Детям незачем сидеть в одиночестве и предаваться размышлениям. На самом деле им вообще незачем предаваться размышлениям. Эта радость от них не уйдет. И без того уже хватает печальных Анн, от которых некуда деться. Пока Севен в таком благодатном возрасте, нужно позаботиться о решении одной-единственной задачи, что я и стараюсь сделать. Время от времени я помогаю ему начать – принуждение и наказание здесь ни при чем. В мире позади моих глаз, в моем сознании, маячит вулкан с двумя кратерами: в одном клокочет созидательная энергия, в другом – разрушительная. Я ласково усаживаю маленького человечка за низкую парту рядом с Таме и вручаю обоим по дощечке с глиной.
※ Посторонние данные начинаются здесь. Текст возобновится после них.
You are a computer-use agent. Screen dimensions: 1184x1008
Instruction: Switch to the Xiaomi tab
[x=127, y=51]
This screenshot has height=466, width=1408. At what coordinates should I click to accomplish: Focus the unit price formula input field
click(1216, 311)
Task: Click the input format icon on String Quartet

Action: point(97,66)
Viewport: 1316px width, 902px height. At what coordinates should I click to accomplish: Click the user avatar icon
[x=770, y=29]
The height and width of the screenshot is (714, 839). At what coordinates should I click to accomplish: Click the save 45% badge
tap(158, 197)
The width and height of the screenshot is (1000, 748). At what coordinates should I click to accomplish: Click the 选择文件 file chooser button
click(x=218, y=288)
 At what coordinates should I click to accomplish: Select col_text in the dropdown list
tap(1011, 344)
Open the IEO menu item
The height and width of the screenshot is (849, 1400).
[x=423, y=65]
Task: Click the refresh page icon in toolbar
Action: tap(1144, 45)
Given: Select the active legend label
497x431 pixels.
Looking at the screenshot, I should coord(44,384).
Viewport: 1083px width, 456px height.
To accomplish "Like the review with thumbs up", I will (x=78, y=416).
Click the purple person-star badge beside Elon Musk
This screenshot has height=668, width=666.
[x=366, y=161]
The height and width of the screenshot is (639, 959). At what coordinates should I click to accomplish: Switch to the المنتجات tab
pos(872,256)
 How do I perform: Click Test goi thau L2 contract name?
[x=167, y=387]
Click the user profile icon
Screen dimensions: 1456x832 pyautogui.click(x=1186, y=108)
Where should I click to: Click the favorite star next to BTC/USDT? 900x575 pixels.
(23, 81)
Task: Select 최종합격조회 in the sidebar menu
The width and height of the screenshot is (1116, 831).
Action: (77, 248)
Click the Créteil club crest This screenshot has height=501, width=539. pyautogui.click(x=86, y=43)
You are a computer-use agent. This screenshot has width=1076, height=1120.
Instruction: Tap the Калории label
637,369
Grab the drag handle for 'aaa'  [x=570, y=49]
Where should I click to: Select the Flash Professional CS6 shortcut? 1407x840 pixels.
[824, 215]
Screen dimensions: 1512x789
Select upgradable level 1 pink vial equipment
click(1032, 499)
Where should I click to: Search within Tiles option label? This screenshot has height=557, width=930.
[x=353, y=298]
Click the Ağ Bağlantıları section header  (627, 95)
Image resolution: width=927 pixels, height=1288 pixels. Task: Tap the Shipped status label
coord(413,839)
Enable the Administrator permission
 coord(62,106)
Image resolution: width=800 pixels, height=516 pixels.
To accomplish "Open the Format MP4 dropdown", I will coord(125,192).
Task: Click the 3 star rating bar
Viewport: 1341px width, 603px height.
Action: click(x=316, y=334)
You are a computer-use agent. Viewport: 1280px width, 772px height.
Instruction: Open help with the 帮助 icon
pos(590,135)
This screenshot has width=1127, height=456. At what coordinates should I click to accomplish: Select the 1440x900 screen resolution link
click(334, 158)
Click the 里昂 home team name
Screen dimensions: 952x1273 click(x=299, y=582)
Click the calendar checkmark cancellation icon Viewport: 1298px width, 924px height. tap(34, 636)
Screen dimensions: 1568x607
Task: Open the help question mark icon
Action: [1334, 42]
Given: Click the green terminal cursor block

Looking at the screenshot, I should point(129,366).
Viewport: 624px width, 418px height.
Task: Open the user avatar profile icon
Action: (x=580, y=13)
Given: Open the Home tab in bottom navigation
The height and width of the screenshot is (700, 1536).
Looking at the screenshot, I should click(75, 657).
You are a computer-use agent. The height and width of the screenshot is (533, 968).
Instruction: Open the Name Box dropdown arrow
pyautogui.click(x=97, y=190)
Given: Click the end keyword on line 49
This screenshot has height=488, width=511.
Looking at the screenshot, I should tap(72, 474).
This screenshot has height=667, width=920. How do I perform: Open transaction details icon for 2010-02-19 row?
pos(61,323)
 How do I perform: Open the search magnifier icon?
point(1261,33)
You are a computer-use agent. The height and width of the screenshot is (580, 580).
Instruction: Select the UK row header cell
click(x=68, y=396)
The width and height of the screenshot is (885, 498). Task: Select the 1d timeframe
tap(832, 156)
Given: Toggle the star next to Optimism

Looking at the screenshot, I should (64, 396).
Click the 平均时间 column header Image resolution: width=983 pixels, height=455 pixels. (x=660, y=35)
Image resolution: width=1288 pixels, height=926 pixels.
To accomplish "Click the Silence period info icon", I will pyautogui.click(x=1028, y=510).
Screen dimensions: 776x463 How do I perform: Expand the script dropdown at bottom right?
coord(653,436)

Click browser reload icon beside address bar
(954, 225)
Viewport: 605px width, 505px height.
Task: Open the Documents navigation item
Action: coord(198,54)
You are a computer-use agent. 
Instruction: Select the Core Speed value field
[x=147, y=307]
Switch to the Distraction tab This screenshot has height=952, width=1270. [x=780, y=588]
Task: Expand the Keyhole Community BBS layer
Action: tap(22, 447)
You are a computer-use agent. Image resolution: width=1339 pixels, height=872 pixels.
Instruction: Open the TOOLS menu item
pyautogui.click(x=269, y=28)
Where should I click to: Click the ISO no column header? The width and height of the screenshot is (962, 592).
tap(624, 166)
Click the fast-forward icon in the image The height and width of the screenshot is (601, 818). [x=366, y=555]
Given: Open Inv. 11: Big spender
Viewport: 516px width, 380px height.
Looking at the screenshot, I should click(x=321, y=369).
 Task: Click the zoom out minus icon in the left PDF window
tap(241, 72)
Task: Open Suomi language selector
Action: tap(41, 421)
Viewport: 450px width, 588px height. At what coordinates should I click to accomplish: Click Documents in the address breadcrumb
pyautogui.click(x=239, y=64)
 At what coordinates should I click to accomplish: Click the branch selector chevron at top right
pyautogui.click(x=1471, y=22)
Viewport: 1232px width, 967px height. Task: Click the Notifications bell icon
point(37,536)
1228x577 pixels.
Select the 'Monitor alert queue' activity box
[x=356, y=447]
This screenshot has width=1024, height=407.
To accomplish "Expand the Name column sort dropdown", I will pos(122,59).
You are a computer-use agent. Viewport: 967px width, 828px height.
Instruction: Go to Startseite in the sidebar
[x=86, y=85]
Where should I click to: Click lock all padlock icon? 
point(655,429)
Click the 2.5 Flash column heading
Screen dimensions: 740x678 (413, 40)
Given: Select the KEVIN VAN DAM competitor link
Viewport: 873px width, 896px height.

Потом беру на руки желтый комочек, моего Лотоса, и вновь бросаюсь в водоворот приготовительного класса.
О чем я думала... что меня так огорчило, когда я вошла в класс? Совершенно не помню...
Опьянение...
Я пьянею от малышей, как от бренди. Опьянение алкоголем незаметно переходит в опьянение работой, в опьянение жизнью, бурлящей вокруг меня: у моих ног, у меня на руках, позади меня, передо мной. Текут минуты, и я растворяюсь в детях, я растворяюсь в каждом из них полнее, чем растворялась когда-нибудь в бренди.
А запах... на запах обращает внимание только Блидин Хат, ему явно нравится, как пахнет мое масло для волос.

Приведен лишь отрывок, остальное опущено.